All units connected will reach the same condition at the same time (falling below minAmpsPerTWC) as it is evenly divided amongst slaves. Doing something more refined than that (eg choosing to divert more power to one Slave TWC over another) would be nice, but it would require code/logic that just does not exist today. Implementing this only for this one function won't help as the rest of the system has no concept of diverting available amps from one TWC to another.

Also, more frankly, very few people have more than one Slave TWC, hence the lack of issues being raised around this.

MikeBishop commented 4 years ago

There's a tension between two cases, though. Seeing the flashing red light is an indicator that the script/device has failed, and currently a cause for concern. I would hesitate to make that "normal" by default. Also, the comments in the current code deliberately don't stop charging immediately on plug-in, for a few reasons: First, so that people see the green flashing light they're used to, as a signal that the connection is good. Second, because power might become available -- flex current is one possible cause. If charging starts and there's enough flex for it to continue, the script will respond by increasing the current to minAmpsPerTWC.

I'm wondering if the VIN offers us a better avenue. Now that the script can collect the VIN of the charging car, we could:

There's an inherent timing issue there; we shouldn't take that last step until we've received the full VIN, or we might accidentally conclude no car matches because we have pieces from two different VINs.

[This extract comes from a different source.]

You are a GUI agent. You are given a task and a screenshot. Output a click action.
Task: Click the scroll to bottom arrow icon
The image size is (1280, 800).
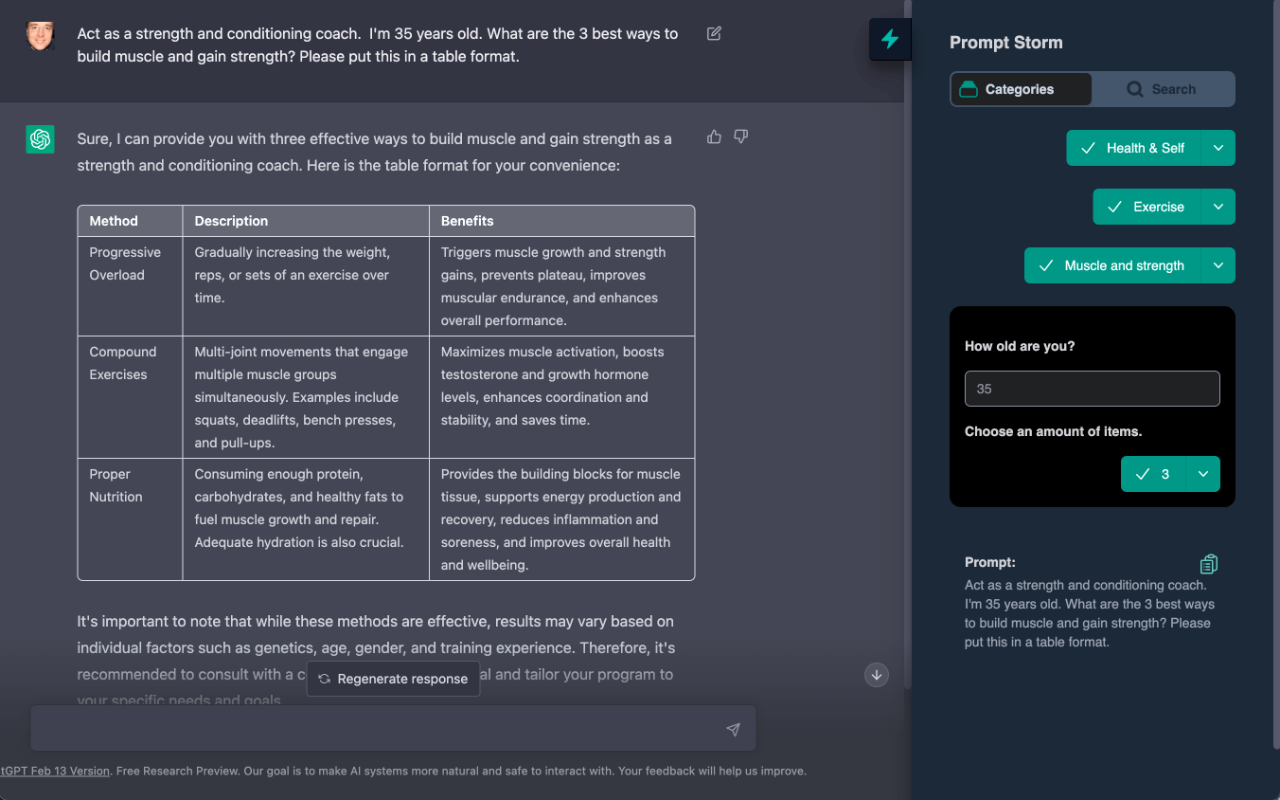coord(877,675)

AndySchroder commented 4 years ago

Been testing this "Send stop charging command" feature lately and it is working pretty good for what I want it to do. The TWC does not have any red lights come on it, it all stays green. The car does have a red light on the charge port. The car screen has a few different error messages that come up. I will post a video soon showing what is going on.

Also, any ideas if this is requesting the car to stop charging before it pulls the contactors out? Just wondering if repeated use of it could cause the contactors to degrade over time due to arcing a little bit every time it opens if the car is still drawing current?

ngardiner commented 4 years ago

It's a good question @AndySchroder and it is entirely possible that it could lead to early wear, as it does not send a CAN message to the vehicle before it pulls the contactors, and the vehicle has no indication that it is about to occur, leading to the vehicle-side error messages. Unfortunately we have no interface ourselves to communicate to the vehicle via the CAN bus, making this problematic to solve. It would be nice if there were some combination of methods we could chain which ultimately ended with the stop command, but that would take some experimentation and is not guaranteed to be workable.

AndySchroder commented 4 years ago

Finally got around to recording the video of what happens with the "Send stop charging command" in a Tesla Model 3.

https://youtu.be/ynZYQiJx3no?t=293

The command is sent at 5 minutes, 30 seconds.

As I said above, this functionality is working very well for my application.

AndySchroder commented 4 years ago

P.S. Please check out this web page for my project: http://andyschroder.com/DistributedCharge/ .

I have the single wire CAN bus working, so all we need to do is log the CAN bus while triggering the stop some other way (tesla API, touch screen, networking multiple real TWC's together instead of using the fake master that TWCManager is, etc.) and figure out what the stop command you want to use is. Then just use CAN directly instead of the RS-485 port.